Traffico di biglietti illegali e riciclaggio  «L’ultrà canturino tra i protagonisti»   Qui uno dei video della polizia
Christian Fasoli il 9 maggio 2010 faccia a faccia con Alessandro Del Piero a Torino (Foto by “La Repubblica” edizione di Parma)

Traffico di biglietti illegali e riciclaggio

«L’ultrà canturino tra i protagonisti»

Qui uno dei video della polizia

Si definiscono le accuse per Christian Fasoli, coinvolto insieme ad altri undici tifosi. E spunta il suo faccia a faccia con Del Piero durante i disordini del match con il Parma del 9 maggio 2010

I biglietti per le partite, ottenuti dalla Juventus con toni minacciosi, venivano poi rivenduti a prezzi stellari. Soprattutto, il ricavo illecito maggiore arrivava dai biglietti della Champions League. In particolar modo, le partite della Juventus di cartello. Dove era tutto esaurito e comunque era parecchio difficile trovare un posto allo stadio.

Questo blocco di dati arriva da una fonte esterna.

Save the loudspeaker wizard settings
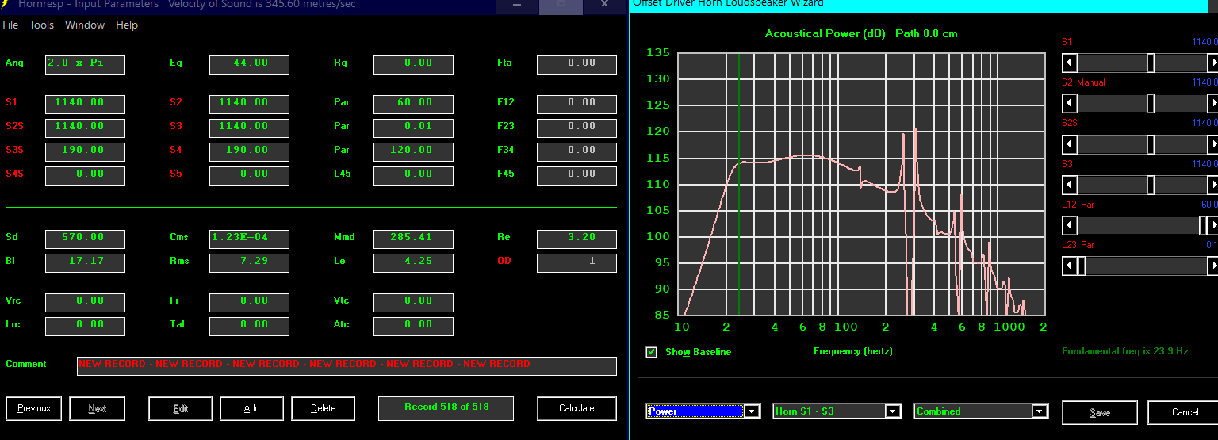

Integrato in questo sistema, trasversale a più gruppi della curva bianconera, vi è, secondo l’accusa, anche Christian Fasoli, 42 anni, casa a Cantù, gestore di alcune palestre fra Cantù e Meda, arrestato per estorsione e autoriciclaggio. Era a Capo dei Nucleo 1985 Vivere Ultras, anche dopo essere stato soggetto al divieto di ingresso negli stadi per un Daspo.

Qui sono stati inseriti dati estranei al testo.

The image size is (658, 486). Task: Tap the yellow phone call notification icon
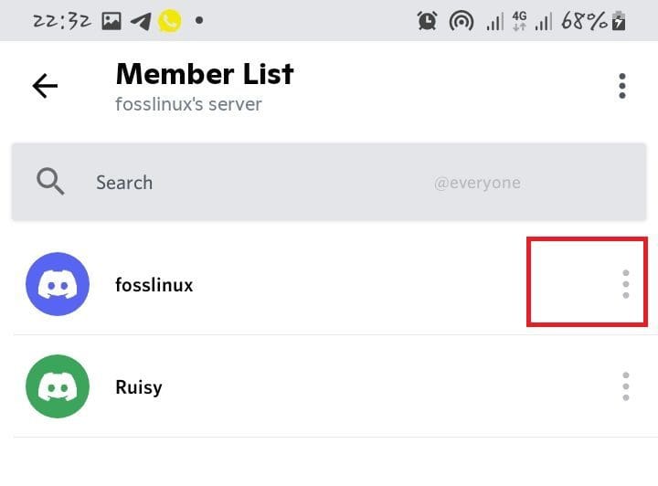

E nella sua storia di tifoso emerge anche il faccia a faccia che ebbe nel 2010 con l’allora capitano bianconero Alessandro Del Piero in occasione del match casalingo con il Parma. Esplosero contestazioni furibonde visto che i bianconeri stavano perdendo e il match fu sospeso dieci minuti, durante i quali i giocatori si confrontarono anche con i tifosi. E Fasoli venne immortalato da uno scatto finito poi sull’edizione di Parma del quotidiano “La Repubblica”.

Ma tornando all’attualità, un capo è sempre un capo. Anche se allo stadio non vi può mettere piede. Emergono nuovi aspetti legati all’arresto dell’ultrà canturino. Sembra che non dovrà rispondere delle accuse più gravi.

Perché, nel gruppo dei 12 finiti in manette nell’ambito di un’articolata indagine della Digos della Questura di Torino - coordinata dal gruppo criminalità organizzata della locale Procura della Repubblica - vi sono anche indagati per associazione a delinquere e violenza privata. Ad ogni modo, con il passare delle ore, si definisce il quadro che non sarebbe propriamente edificante.